| What is required |
Put every line of the records below into a numbered list, leaving out blank lines.

────

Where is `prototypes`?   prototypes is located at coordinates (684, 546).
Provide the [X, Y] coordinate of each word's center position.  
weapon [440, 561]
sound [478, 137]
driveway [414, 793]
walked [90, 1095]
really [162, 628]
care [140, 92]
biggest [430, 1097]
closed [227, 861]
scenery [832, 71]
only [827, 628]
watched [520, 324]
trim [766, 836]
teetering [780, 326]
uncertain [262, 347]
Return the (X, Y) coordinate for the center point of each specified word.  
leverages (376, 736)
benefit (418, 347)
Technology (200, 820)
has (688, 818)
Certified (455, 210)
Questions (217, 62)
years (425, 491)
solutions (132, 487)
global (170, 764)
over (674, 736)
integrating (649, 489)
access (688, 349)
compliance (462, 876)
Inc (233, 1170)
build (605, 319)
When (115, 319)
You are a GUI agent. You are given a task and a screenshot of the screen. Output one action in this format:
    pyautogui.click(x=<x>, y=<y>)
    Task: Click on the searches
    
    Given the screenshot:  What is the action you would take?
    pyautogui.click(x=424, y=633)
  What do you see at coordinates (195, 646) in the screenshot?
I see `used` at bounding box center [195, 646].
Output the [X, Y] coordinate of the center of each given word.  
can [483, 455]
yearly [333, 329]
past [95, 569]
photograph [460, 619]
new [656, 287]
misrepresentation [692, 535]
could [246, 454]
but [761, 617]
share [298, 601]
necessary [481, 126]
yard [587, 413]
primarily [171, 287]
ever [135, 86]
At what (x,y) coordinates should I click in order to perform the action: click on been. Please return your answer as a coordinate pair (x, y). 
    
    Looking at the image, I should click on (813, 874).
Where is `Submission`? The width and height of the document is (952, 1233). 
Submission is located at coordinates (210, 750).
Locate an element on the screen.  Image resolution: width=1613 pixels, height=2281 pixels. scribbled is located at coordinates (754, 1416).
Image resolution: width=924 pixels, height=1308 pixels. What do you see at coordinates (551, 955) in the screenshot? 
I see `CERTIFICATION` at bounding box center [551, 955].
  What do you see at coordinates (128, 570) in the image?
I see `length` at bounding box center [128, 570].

────

| Result for this exercise |
1. Where is `prototypes`?   prototypes is located at coordinates (684, 546).
2. Provide the [X, Y] coordinate of each word's center position.  
3. weapon [440, 561]
4. sound [478, 137]
5. driveway [414, 793]
6. walked [90, 1095]
7. really [162, 628]
8. care [140, 92]
9. biggest [430, 1097]
10. closed [227, 861]
11. scenery [832, 71]
12. only [827, 628]
13. watched [520, 324]
14. trim [766, 836]
15. teetering [780, 326]
16. uncertain [262, 347]
17. Return the (X, Y) coordinate for the center point of each specified word.  
18. leverages (376, 736)
19. benefit (418, 347)
20. Technology (200, 820)
21. has (688, 818)
22. Certified (455, 210)
23. Questions (217, 62)
24. years (425, 491)
25. solutions (132, 487)
26. global (170, 764)
27. over (674, 736)
28. integrating (649, 489)
29. access (688, 349)
30. compliance (462, 876)
31. Inc (233, 1170)
32. build (605, 319)
33. When (115, 319)
34. You are a GUI agent. You are given a task and a screenshot of the screen. Output one action in this format:
35.     pyautogui.click(x=<x>, y=<y>)
36.     Task: Click on the searches
37.     Given the screenshot:  What is the action you would take?
38.     pyautogui.click(x=424, y=633)
39.   What do you see at coordinates (195, 646) in the screenshot?
40. I see `used` at bounding box center [195, 646].
41. Output the [X, Y] coordinate of the center of each given word.  
42. can [483, 455]
43. yearly [333, 329]
44. past [95, 569]
45. photograph [460, 619]
46. new [656, 287]
47. misrepresentation [692, 535]
48. could [246, 454]
49. but [761, 617]
50. share [298, 601]
51. necessary [481, 126]
52. yard [587, 413]
53. primarily [171, 287]
54. ever [135, 86]
55. At what (x,y) coordinates should I click in order to perform the action: click on been. Please return your answer as a coordinate pair (x, y). 
56.     Looking at the image, I should click on (813, 874).
57. Where is `Submission`? The width and height of the document is (952, 1233). 
58. Submission is located at coordinates (210, 750).
59. Locate an element on the screen.  Image resolution: width=1613 pixels, height=2281 pixels. scribbled is located at coordinates (754, 1416).
60. Image resolution: width=924 pixels, height=1308 pixels. What do you see at coordinates (551, 955) in the screenshot? 
61. I see `CERTIFICATION` at bounding box center [551, 955].
62.   What do you see at coordinates (128, 570) in the image?
63. I see `length` at bounding box center [128, 570].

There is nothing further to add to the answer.